◆ WHAT THE TASK ASKS ◆
Render the rows as a numbered list with blank lines dropped. Start at the line that contains "Task: Open Hilfe with the question mark" and stop after the line that contains "Looking at the screenshot, I should [48, 152].".

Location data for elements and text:

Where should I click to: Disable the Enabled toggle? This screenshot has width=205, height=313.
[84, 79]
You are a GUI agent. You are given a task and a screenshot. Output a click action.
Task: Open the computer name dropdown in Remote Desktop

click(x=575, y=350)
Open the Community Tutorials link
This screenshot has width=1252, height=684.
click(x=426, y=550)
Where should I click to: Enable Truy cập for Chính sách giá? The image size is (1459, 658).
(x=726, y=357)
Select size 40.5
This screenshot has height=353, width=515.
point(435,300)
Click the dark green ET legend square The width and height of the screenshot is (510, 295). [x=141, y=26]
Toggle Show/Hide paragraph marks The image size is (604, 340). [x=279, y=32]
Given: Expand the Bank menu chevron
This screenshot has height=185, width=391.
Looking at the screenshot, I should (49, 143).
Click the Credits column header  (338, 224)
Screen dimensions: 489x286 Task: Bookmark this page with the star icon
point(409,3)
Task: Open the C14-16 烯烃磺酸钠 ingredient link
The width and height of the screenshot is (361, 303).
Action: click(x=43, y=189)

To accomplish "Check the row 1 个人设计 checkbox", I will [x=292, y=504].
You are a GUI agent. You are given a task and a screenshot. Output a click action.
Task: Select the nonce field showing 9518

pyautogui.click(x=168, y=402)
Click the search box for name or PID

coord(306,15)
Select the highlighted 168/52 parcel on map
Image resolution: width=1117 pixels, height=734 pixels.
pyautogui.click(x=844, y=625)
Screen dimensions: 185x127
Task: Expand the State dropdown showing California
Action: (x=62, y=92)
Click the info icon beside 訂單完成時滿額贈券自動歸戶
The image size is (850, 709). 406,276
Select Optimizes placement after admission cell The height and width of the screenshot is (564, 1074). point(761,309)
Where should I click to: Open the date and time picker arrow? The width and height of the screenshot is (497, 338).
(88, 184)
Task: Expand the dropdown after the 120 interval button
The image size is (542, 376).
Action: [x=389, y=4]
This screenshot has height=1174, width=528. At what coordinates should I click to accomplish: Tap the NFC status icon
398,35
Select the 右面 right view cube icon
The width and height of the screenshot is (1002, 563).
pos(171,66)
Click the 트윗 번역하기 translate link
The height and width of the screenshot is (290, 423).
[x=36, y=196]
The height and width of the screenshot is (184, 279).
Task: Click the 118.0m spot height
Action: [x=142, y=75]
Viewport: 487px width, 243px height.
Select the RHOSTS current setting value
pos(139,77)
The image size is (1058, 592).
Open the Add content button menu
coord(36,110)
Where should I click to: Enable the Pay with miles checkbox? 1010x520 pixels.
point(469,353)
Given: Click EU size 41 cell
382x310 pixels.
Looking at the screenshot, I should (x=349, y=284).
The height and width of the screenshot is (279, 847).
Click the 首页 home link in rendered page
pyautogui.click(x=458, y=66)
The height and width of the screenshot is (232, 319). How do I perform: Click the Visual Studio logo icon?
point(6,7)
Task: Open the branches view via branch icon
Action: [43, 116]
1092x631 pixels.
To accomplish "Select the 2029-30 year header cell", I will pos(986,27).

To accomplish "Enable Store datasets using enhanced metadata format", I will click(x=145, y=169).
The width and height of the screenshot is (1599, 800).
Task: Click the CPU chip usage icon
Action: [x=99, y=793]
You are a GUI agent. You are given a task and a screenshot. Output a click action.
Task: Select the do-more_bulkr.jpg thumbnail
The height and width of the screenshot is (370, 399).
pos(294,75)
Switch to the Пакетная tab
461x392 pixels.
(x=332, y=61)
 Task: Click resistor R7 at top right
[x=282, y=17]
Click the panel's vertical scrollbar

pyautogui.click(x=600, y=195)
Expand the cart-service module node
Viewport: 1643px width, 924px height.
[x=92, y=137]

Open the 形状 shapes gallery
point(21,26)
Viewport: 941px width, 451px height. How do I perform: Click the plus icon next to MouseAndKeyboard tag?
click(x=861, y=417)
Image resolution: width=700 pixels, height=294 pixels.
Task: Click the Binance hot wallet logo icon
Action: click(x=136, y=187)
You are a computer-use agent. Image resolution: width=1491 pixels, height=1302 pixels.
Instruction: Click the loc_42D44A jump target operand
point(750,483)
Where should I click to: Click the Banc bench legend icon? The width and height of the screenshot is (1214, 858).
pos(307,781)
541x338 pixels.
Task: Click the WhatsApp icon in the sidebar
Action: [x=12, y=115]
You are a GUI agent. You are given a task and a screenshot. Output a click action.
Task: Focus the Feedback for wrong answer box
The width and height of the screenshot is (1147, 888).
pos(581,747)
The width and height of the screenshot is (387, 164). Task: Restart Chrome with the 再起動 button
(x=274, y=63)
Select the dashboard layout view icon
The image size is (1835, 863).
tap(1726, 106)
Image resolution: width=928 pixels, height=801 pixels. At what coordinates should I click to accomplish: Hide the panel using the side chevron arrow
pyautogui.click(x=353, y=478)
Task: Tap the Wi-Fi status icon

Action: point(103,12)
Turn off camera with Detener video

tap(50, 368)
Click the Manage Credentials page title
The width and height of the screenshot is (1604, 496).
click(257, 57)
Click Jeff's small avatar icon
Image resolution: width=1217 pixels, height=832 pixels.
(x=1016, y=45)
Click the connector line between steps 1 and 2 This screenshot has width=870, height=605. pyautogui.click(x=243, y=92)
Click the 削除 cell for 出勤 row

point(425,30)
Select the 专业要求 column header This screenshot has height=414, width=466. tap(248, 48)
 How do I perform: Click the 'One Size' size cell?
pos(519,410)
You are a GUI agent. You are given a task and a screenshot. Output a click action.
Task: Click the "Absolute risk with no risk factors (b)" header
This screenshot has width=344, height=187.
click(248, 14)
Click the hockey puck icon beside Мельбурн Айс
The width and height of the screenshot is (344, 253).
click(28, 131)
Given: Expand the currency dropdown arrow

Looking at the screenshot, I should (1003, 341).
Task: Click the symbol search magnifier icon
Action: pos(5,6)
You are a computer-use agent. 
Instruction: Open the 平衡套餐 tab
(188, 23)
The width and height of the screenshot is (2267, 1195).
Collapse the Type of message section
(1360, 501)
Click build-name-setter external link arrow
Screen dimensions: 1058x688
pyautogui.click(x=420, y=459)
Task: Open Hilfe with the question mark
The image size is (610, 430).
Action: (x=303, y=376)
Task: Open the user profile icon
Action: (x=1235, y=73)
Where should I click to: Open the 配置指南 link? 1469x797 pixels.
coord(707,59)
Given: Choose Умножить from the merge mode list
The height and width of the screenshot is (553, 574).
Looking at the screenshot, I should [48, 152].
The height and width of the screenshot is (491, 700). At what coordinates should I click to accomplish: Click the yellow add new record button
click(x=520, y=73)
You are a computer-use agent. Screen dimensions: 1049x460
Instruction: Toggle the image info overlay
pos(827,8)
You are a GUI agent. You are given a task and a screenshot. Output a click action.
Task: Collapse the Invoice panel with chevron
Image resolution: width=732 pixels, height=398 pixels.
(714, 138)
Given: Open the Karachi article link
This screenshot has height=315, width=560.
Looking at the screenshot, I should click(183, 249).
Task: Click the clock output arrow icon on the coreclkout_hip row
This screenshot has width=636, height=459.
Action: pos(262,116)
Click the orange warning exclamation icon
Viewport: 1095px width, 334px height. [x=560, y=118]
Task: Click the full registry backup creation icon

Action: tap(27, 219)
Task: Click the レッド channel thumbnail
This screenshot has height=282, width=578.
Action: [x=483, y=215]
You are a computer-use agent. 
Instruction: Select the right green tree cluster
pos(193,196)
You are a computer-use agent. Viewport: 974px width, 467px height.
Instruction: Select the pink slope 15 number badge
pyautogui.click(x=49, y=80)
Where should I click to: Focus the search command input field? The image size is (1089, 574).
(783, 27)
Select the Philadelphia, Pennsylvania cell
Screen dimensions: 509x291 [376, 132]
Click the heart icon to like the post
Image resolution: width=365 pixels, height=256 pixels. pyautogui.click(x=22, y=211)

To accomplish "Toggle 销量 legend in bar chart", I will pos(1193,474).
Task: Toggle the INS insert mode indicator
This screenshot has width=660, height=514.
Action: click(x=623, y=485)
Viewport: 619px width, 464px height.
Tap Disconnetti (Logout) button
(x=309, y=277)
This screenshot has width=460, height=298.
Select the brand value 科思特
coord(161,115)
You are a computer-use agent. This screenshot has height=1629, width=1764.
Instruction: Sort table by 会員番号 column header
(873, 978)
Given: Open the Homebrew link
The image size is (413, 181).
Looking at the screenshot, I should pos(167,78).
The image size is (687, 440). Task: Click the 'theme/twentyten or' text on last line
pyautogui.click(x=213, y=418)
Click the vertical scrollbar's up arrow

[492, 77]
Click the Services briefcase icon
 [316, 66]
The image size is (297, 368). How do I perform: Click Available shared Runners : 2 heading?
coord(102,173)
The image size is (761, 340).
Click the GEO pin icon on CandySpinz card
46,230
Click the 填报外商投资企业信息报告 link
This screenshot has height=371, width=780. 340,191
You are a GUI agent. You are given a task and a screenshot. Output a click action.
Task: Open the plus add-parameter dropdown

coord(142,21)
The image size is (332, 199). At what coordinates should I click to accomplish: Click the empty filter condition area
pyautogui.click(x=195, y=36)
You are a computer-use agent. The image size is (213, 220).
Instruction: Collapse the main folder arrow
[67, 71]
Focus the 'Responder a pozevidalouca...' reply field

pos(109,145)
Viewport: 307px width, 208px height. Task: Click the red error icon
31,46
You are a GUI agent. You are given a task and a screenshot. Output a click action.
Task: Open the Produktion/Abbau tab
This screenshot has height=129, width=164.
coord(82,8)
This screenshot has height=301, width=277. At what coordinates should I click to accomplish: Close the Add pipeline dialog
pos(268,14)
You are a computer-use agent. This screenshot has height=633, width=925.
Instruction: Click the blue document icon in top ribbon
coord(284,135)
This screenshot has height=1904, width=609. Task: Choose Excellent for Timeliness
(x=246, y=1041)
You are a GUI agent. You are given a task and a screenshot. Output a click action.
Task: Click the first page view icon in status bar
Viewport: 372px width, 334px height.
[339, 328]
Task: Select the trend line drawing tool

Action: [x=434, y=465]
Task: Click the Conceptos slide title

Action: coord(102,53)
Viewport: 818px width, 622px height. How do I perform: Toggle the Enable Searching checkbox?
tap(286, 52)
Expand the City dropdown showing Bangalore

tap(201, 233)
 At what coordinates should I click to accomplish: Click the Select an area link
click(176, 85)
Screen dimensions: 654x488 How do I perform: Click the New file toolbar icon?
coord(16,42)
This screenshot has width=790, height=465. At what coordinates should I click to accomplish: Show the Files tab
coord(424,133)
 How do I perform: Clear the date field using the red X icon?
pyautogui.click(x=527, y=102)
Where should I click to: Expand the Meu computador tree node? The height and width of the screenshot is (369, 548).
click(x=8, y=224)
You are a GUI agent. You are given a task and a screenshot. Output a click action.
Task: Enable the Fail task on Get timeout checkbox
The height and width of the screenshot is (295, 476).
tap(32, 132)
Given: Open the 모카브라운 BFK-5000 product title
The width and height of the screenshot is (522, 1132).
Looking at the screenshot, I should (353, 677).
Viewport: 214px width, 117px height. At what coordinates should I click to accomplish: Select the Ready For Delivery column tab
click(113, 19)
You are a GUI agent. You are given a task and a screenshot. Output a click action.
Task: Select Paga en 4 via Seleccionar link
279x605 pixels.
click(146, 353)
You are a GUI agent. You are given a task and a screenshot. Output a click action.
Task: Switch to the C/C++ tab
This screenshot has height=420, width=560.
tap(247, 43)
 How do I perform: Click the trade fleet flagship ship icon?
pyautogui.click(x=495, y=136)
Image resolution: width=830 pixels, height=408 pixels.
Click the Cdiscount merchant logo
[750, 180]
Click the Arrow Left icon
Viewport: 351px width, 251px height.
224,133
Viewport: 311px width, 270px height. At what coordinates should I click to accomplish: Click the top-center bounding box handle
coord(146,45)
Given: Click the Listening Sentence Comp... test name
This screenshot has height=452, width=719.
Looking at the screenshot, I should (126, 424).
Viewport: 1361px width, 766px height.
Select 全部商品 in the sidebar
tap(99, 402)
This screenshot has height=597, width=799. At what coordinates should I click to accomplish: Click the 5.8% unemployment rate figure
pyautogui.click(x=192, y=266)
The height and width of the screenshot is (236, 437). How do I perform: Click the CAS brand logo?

◆ ANSWER IN FULL ◆
1. Task: Open Hilfe with the question mark
2. The image size is (610, 430).
3. Action: (x=303, y=376)
4. Task: Open the user profile icon
5. Action: (x=1235, y=73)
6. Where should I click to: Open the 配置指南 link? 1469x797 pixels.
7. coord(707,59)
8. Given: Choose Умножить from the merge mode list
9. The height and width of the screenshot is (553, 574).
10. Looking at the screenshot, I should [48, 152].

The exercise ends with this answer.